SARS-CoV-2 viruses binding to ACE-2 receptors on a human cell, the initial stage of COVID-19 infection, conceptual 3D illustration credit: Kateryna Kon / Shutterstock
The team writes that there is a distinct possibility of coagulopathy or increased blood coagulation among those who are critically ill. Venous and arterial thrombotic events have been reported.
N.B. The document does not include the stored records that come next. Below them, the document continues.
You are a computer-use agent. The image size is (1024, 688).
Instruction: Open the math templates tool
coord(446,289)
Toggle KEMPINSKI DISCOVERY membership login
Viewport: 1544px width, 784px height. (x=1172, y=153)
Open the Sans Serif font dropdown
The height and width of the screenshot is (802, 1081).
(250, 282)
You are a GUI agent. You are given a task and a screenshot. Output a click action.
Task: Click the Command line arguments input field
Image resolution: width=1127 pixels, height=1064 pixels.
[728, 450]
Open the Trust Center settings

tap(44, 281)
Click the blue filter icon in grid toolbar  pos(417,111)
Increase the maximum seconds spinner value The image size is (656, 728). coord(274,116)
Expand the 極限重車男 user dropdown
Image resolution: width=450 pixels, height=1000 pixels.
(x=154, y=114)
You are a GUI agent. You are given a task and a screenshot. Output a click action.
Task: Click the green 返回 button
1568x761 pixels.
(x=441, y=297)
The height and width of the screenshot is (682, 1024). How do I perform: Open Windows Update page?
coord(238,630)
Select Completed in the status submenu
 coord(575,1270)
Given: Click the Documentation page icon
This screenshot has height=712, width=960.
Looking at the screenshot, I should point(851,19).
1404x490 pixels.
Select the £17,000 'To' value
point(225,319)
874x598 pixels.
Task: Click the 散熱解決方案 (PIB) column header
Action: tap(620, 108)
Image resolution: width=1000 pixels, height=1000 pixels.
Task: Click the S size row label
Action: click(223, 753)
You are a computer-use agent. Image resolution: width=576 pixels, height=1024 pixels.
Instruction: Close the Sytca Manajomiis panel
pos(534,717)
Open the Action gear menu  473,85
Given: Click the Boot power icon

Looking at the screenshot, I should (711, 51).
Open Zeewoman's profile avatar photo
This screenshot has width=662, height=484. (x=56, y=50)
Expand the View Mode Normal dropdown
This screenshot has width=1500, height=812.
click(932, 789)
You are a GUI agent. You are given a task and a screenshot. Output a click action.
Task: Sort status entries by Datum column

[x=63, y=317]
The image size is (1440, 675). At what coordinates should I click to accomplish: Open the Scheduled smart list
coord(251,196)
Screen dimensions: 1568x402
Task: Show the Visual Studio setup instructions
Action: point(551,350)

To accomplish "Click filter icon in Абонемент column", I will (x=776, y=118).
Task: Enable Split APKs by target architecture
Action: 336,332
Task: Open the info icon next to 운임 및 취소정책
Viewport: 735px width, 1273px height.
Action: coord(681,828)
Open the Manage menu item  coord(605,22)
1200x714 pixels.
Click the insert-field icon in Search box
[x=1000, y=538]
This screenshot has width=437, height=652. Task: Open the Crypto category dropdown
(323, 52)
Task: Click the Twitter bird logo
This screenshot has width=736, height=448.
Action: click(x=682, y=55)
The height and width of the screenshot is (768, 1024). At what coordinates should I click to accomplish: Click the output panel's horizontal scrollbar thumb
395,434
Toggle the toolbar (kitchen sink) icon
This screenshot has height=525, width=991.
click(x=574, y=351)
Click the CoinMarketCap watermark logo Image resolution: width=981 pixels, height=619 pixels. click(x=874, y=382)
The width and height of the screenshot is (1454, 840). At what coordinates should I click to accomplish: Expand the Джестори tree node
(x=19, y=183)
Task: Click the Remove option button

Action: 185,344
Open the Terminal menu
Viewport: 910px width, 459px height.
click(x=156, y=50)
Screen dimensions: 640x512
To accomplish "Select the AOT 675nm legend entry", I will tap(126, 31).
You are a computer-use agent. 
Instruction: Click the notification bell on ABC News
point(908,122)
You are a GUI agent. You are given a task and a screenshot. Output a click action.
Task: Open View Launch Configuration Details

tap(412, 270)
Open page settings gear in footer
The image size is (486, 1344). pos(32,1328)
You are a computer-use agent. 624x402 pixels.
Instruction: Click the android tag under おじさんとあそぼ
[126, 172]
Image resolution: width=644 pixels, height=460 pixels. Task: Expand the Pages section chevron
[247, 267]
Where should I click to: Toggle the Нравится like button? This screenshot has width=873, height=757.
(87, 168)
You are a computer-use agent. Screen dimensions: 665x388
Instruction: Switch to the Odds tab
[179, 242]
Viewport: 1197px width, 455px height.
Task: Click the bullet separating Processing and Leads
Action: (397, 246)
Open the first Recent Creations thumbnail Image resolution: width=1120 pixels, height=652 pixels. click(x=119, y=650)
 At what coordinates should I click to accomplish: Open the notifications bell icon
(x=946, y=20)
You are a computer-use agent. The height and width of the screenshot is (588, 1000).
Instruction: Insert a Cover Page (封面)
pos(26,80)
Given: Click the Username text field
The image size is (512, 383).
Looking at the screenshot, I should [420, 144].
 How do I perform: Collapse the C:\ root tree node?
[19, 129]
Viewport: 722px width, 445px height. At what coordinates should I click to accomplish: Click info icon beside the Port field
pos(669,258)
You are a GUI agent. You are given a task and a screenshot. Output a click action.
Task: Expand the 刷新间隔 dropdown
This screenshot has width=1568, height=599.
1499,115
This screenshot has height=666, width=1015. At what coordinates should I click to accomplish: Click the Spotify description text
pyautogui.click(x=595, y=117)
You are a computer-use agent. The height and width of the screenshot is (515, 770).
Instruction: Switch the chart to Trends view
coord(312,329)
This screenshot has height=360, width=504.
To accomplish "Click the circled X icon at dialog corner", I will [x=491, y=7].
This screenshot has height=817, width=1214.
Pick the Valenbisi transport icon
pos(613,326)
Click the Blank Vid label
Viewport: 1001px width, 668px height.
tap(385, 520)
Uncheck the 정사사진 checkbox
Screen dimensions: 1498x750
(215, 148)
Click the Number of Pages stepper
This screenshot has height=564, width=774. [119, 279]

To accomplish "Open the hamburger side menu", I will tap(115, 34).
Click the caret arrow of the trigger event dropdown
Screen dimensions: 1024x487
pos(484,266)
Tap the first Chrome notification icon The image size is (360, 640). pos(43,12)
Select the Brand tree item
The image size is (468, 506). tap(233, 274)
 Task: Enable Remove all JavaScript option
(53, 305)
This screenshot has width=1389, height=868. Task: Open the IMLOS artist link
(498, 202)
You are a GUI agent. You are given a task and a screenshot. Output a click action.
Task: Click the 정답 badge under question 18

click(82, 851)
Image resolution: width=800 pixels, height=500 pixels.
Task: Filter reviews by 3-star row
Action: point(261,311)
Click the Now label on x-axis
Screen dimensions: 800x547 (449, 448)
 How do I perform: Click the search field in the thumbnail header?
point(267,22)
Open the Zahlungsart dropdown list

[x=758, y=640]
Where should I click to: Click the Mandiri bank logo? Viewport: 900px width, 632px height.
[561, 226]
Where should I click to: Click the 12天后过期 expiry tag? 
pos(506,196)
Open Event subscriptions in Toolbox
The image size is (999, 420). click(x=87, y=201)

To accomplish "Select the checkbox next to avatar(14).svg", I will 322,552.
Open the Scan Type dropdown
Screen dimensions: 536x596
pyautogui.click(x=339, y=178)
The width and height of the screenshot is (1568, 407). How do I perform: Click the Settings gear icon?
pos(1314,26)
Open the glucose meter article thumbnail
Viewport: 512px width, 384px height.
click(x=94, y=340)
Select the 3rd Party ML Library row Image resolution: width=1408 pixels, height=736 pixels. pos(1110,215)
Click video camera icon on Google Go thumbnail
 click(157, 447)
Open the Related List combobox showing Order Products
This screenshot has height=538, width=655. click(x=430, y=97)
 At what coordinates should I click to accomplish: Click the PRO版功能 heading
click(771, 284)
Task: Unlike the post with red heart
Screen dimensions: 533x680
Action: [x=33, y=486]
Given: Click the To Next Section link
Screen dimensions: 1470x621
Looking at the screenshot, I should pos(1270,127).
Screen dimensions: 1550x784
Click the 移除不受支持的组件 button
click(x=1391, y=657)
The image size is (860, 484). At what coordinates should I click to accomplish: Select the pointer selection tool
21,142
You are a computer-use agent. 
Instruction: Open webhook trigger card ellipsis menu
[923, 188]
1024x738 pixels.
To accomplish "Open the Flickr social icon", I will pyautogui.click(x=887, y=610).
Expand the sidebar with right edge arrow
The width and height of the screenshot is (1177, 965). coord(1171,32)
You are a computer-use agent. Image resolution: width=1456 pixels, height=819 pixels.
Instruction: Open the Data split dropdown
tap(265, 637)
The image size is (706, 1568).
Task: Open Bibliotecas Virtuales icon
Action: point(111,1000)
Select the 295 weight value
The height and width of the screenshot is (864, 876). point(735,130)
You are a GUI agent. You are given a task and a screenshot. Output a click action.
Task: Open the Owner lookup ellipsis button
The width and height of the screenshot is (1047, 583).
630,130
They cite previous studies, for example, one from the Netherlands that shows that these thrombotic events leading to increased coagulation are seen in around 31 percent of patients testing positive for COVID-19.
This report was a detailed account of two cases that required critical care in New York City in April 2020. The researchers speculate the case behind such hyper-coagulability or thrombotic events, which could include prolonged immobilization, lowered blood oxygen or hypoxia, and “disseminated coagulopathy.” They also found that anticardiolipin antibodies were raised among both the cases and could be a key factor determining the course of the disease.
Case 1
This was a case of a 29-year-old female who presented to the emergency with vomiting and abdominal pain. She had a history of hemoglobin S-C disease, the authors of the study wrote. In addition, she had fever, cough, and generalized body ache. She was found to be positive for the SARS-CoV-2 on nasopharyngeal sample testing. She provided a history of contact with a sick person at work.
On admission, she had a fever of 103.4 F, a heart rate of 124, and blood pressure 97/51 mm of Hg. Her oxygen saturation was 99 percent in room air. Her lab tests showed she had lowered white blood cell counts with a rise in lymphocytes and also had normocytic anemia. Her chest X-ray showed she had features of consolidation on both lungs. Typical features of “ground-glass opacities” were seen on CT scan of chest, abdomen, and pelvis. She also had an enlarged spleen.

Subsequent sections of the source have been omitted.